* **What you are asked to do**:
Write out the following lines word for word.

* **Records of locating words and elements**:
· · · · ·
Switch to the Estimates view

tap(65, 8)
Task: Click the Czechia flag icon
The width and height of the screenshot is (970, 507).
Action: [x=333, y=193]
· · · · ·
* **Result for this task**:
Switch to the Estimates view

tap(65, 8)
Task: Click the Czechia flag icon
The width and height of the screenshot is (970, 507).
Action: [x=333, y=193]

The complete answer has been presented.